Het kabinet wil het wettelijk minimumloon (WML) per 1 juli 2024 met 1,2% extra verhogen, bovenop de reguliere nog te bepalen indexatie. De spoedwet die daarvoor nodig is, is deze week naar de Tweede Kamer gestuurd. NFO en LTO wijzen deze voorgenomen verhoging af en doen een dringend beroep op de politiek om de koopkrachtondersteuning op een andere manier vorm te geven én de werkgeverslasten niet verder te verhogen. “Arbeid wordt op deze manier onbetaalbaar. Ik heb er helemaal niets op tegen dat onze werknemers netto wat meer gaan verdienen. Maar de overheid doet er nauwelijks iets aan om de WIG – de kloof tussen de totale loonkosten en het nettoloon – te verkleinen. De overheid zou de belasting op arbeid moeten verlagen. En ook de hoge ww-premie is ons een doorn in het oog. Er is in onze sector nauwelijks werkloosheid en onze werknemers maken nauwelijks gebruik van deze regeling”, aldus René Simons, voorzitter van de Klankbordgroep Arbeid van de NFO.
De NFO zal de komende tijd onverminderd blijven inzetten op verlaging van de werkgeverslasten. “Samen met LTO blijven we lobbyen bij Kamerleden, politieke partijen en Kamercommissies om verdere stijging van de loonkosten voor de werkgevers te voorkomen en de wig te verkleinen”, aldus Simons.
De aankondiging van de spoedwet valt samen met de publicatie van de resultaten van de evaluatie over de hoogte en toereikendheid van het wettelijk minimumloon.
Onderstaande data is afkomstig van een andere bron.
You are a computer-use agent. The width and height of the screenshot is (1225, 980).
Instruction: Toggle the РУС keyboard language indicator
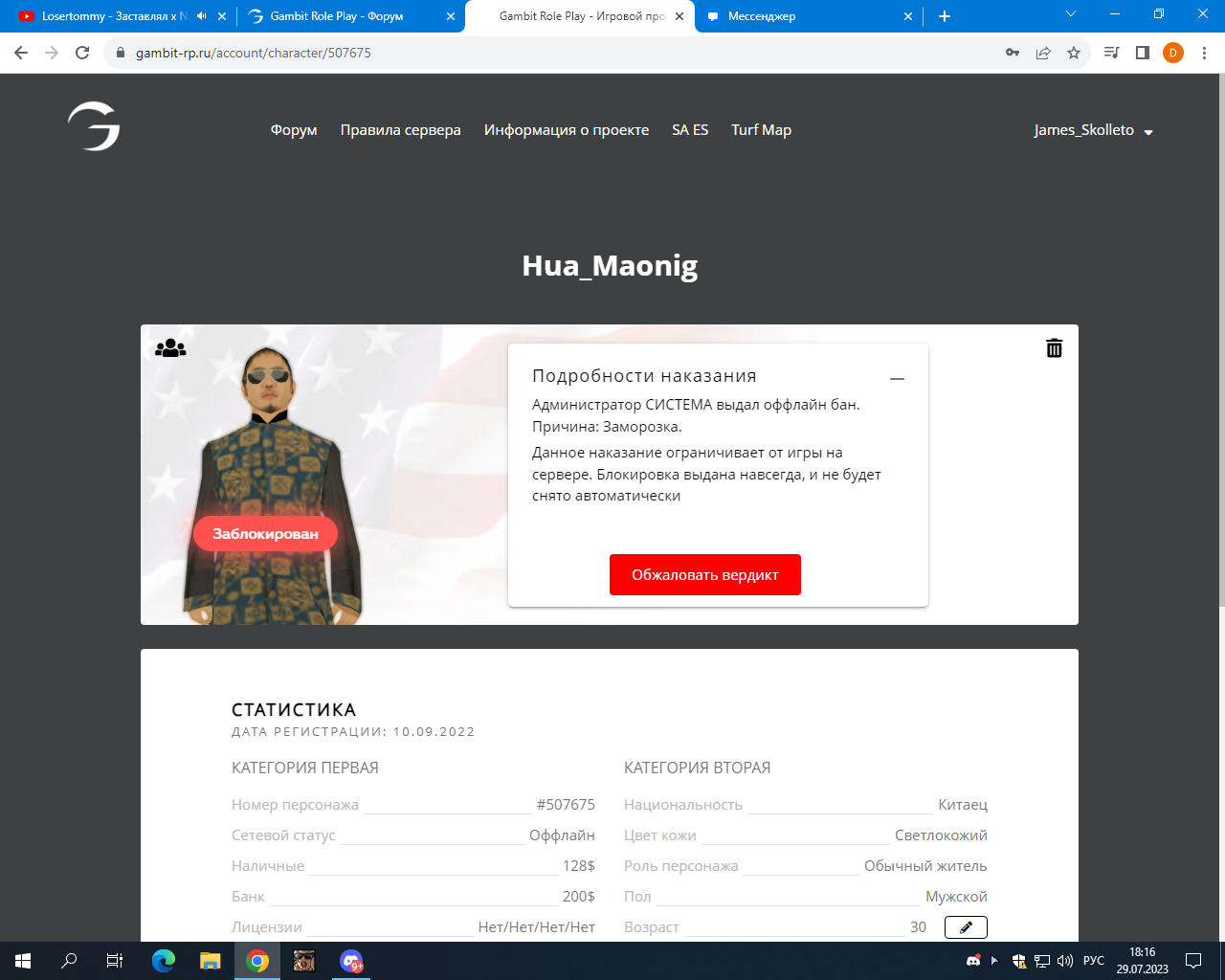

NFO en LTO vinden dat in de evaluatie onvoldoende aandacht is voor de sterke verhoging van de loonkosten voor werkgevers. Bij verdere verhogingen zullen ongunstige effecten niet achterblijven. Denk dan aan banenverlies aan de basis van de arbeidsmarkt en de beperkte onderhandelingsvrijheid in arbeidsvoorwaarden. NFO en LTO roepen, samen met VNO-NCW en MKB Nederland, op om bij de vaststelling van het minimumloon ook de bedrijfseconomische positie van ondernemers, (internationale) concurrentieverhoudingen en de inkomenspositie van de meest kwetsbare groepen mee te wegen.